=== Section Start ===

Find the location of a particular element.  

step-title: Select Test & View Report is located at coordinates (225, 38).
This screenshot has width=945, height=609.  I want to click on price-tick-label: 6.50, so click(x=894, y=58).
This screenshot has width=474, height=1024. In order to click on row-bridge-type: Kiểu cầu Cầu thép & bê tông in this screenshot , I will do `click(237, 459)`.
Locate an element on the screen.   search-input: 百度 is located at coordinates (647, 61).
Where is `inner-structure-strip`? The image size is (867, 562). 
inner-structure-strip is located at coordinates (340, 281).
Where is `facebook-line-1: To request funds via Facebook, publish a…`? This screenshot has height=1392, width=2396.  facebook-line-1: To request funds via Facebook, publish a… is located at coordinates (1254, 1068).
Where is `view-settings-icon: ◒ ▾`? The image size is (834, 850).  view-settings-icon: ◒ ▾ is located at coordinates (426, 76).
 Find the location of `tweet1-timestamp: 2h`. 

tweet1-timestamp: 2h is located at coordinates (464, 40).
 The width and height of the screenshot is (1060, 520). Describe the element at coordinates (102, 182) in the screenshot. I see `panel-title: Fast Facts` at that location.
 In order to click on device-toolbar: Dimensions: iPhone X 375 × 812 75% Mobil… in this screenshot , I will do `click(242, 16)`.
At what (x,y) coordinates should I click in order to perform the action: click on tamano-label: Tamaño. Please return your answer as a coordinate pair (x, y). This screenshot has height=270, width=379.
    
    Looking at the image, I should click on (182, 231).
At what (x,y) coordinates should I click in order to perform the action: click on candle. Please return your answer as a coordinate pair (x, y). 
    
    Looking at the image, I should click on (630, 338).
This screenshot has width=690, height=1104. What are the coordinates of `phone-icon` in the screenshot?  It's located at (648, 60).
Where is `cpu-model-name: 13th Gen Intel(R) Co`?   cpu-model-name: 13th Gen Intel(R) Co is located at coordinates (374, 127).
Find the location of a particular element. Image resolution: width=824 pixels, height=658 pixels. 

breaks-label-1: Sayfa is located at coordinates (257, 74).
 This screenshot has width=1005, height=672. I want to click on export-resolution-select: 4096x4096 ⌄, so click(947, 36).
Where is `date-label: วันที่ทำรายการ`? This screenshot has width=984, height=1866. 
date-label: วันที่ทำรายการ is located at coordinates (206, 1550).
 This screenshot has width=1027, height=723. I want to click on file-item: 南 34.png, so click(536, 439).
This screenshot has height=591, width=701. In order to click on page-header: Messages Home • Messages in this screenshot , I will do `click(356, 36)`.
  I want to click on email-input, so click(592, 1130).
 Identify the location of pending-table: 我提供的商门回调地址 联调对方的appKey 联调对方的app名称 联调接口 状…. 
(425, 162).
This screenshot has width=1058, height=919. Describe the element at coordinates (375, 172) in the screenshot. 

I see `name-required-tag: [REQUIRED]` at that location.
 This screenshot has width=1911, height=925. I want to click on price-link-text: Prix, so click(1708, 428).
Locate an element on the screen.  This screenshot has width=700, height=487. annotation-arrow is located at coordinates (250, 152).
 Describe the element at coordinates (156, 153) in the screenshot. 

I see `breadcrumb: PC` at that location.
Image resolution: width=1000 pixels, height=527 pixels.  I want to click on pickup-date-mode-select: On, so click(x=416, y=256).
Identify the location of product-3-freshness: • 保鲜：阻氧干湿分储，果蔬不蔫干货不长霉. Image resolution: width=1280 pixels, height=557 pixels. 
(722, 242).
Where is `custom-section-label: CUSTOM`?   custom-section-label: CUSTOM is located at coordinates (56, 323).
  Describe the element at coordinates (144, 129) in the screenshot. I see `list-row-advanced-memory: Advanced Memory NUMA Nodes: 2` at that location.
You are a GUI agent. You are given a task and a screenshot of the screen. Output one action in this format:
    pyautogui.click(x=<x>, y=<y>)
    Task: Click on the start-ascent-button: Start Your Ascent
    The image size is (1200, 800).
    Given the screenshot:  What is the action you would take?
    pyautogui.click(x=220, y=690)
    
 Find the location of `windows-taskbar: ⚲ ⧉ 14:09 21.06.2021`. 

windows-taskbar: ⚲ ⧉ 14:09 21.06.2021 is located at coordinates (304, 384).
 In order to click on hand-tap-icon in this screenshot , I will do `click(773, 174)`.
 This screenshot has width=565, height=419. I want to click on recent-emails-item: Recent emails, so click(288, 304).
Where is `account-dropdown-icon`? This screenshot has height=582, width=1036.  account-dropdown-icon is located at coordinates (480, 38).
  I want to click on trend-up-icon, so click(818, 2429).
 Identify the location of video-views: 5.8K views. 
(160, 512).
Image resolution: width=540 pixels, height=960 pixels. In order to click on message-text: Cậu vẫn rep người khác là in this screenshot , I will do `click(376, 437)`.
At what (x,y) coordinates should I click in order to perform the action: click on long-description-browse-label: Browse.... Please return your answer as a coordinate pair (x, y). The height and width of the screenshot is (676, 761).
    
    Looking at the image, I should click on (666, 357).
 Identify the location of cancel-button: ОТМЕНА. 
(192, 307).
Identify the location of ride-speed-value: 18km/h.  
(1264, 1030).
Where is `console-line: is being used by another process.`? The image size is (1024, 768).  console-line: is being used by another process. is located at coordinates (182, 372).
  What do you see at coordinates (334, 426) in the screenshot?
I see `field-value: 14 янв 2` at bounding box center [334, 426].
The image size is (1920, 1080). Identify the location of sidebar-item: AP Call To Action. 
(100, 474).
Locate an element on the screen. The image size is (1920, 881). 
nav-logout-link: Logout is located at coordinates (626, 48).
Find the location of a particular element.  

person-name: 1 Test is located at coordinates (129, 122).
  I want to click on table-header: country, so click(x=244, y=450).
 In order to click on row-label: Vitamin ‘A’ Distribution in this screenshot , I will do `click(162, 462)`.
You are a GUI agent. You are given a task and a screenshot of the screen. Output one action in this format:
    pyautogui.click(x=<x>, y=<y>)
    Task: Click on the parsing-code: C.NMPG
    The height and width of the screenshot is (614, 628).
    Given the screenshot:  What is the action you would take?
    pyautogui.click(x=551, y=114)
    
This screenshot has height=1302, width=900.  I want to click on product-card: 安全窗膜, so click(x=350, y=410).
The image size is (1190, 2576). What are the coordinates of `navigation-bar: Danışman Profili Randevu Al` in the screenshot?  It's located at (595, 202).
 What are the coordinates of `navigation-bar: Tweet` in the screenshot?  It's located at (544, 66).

=== Section End ===

EXERCISE GOAL:
Reproduce every one of the entries above verbatim, with no changes.

SOLUTION:
Find the location of a particular element.  

step-title: Select Test & View Report is located at coordinates (225, 38).
This screenshot has width=945, height=609.  I want to click on price-tick-label: 6.50, so click(x=894, y=58).
This screenshot has width=474, height=1024. In order to click on row-bridge-type: Kiểu cầu Cầu thép & bê tông in this screenshot , I will do `click(237, 459)`.
Locate an element on the screen.   search-input: 百度 is located at coordinates (647, 61).
Where is `inner-structure-strip`? The image size is (867, 562). 
inner-structure-strip is located at coordinates (340, 281).
Where is `facebook-line-1: To request funds via Facebook, publish a…`? This screenshot has height=1392, width=2396.  facebook-line-1: To request funds via Facebook, publish a… is located at coordinates (1254, 1068).
Where is `view-settings-icon: ◒ ▾`? The image size is (834, 850).  view-settings-icon: ◒ ▾ is located at coordinates (426, 76).
 Find the location of `tweet1-timestamp: 2h`. 

tweet1-timestamp: 2h is located at coordinates (464, 40).
 The width and height of the screenshot is (1060, 520). Describe the element at coordinates (102, 182) in the screenshot. I see `panel-title: Fast Facts` at that location.
 In order to click on device-toolbar: Dimensions: iPhone X 375 × 812 75% Mobil… in this screenshot , I will do `click(242, 16)`.
At what (x,y) coordinates should I click in order to perform the action: click on tamano-label: Tamaño. Please return your answer as a coordinate pair (x, y). This screenshot has height=270, width=379.
    
    Looking at the image, I should click on (182, 231).
At what (x,y) coordinates should I click in order to perform the action: click on candle. Please return your answer as a coordinate pair (x, y). 
    
    Looking at the image, I should click on (630, 338).
This screenshot has width=690, height=1104. What are the coordinates of `phone-icon` in the screenshot?  It's located at (648, 60).
Where is `cpu-model-name: 13th Gen Intel(R) Co`?   cpu-model-name: 13th Gen Intel(R) Co is located at coordinates (374, 127).
Find the location of a particular element. Image resolution: width=824 pixels, height=658 pixels. 

breaks-label-1: Sayfa is located at coordinates (257, 74).
 This screenshot has width=1005, height=672. I want to click on export-resolution-select: 4096x4096 ⌄, so click(947, 36).
Where is `date-label: วันที่ทำรายการ`? This screenshot has width=984, height=1866. 
date-label: วันที่ทำรายการ is located at coordinates (206, 1550).
 This screenshot has width=1027, height=723. I want to click on file-item: 南 34.png, so click(536, 439).
This screenshot has height=591, width=701. In order to click on page-header: Messages Home • Messages in this screenshot , I will do `click(356, 36)`.
  I want to click on email-input, so click(592, 1130).
 Identify the location of pending-table: 我提供的商门回调地址 联调对方的appKey 联调对方的app名称 联调接口 状…. 
(425, 162).
This screenshot has width=1058, height=919. Describe the element at coordinates (375, 172) in the screenshot. 

I see `name-required-tag: [REQUIRED]` at that location.
 This screenshot has width=1911, height=925. I want to click on price-link-text: Prix, so click(1708, 428).
Locate an element on the screen.  This screenshot has width=700, height=487. annotation-arrow is located at coordinates (250, 152).
 Describe the element at coordinates (156, 153) in the screenshot. 

I see `breadcrumb: PC` at that location.
Image resolution: width=1000 pixels, height=527 pixels.  I want to click on pickup-date-mode-select: On, so click(x=416, y=256).
Identify the location of product-3-freshness: • 保鲜：阻氧干湿分储，果蔬不蔫干货不长霉. Image resolution: width=1280 pixels, height=557 pixels. 
(722, 242).
Where is `custom-section-label: CUSTOM`?   custom-section-label: CUSTOM is located at coordinates (56, 323).
  Describe the element at coordinates (144, 129) in the screenshot. I see `list-row-advanced-memory: Advanced Memory NUMA Nodes: 2` at that location.
You are a GUI agent. You are given a task and a screenshot of the screen. Output one action in this format:
    pyautogui.click(x=<x>, y=<y>)
    Task: Click on the start-ascent-button: Start Your Ascent
    The image size is (1200, 800).
    Given the screenshot:  What is the action you would take?
    pyautogui.click(x=220, y=690)
    
 Find the location of `windows-taskbar: ⚲ ⧉ 14:09 21.06.2021`. 

windows-taskbar: ⚲ ⧉ 14:09 21.06.2021 is located at coordinates (304, 384).
 In order to click on hand-tap-icon in this screenshot , I will do `click(773, 174)`.
 This screenshot has width=565, height=419. I want to click on recent-emails-item: Recent emails, so click(288, 304).
Where is `account-dropdown-icon`? This screenshot has height=582, width=1036.  account-dropdown-icon is located at coordinates (480, 38).
  I want to click on trend-up-icon, so click(818, 2429).
 Identify the location of video-views: 5.8K views. 
(160, 512).
Image resolution: width=540 pixels, height=960 pixels. In order to click on message-text: Cậu vẫn rep người khác là in this screenshot , I will do `click(376, 437)`.
At what (x,y) coordinates should I click in order to perform the action: click on long-description-browse-label: Browse.... Please return your answer as a coordinate pair (x, y). The height and width of the screenshot is (676, 761).
    
    Looking at the image, I should click on (666, 357).
 Identify the location of cancel-button: ОТМЕНА. 
(192, 307).
Identify the location of ride-speed-value: 18km/h.  
(1264, 1030).
Where is `console-line: is being used by another process.`? The image size is (1024, 768).  console-line: is being used by another process. is located at coordinates (182, 372).
  What do you see at coordinates (334, 426) in the screenshot?
I see `field-value: 14 янв 2` at bounding box center [334, 426].
The image size is (1920, 1080). Identify the location of sidebar-item: AP Call To Action. 
(100, 474).
Locate an element on the screen. The image size is (1920, 881). 
nav-logout-link: Logout is located at coordinates (626, 48).
Find the location of a particular element.  

person-name: 1 Test is located at coordinates (129, 122).
  I want to click on table-header: country, so click(x=244, y=450).
 In order to click on row-label: Vitamin ‘A’ Distribution in this screenshot , I will do `click(162, 462)`.
You are a GUI agent. You are given a task and a screenshot of the screen. Output one action in this format:
    pyautogui.click(x=<x>, y=<y>)
    Task: Click on the parsing-code: C.NMPG
    The height and width of the screenshot is (614, 628).
    Given the screenshot:  What is the action you would take?
    pyautogui.click(x=551, y=114)
    
This screenshot has height=1302, width=900.  I want to click on product-card: 安全窗膜, so click(x=350, y=410).
The image size is (1190, 2576). What are the coordinates of `navigation-bar: Danışman Profili Randevu Al` in the screenshot?  It's located at (595, 202).
 What are the coordinates of `navigation-bar: Tweet` in the screenshot?  It's located at (544, 66).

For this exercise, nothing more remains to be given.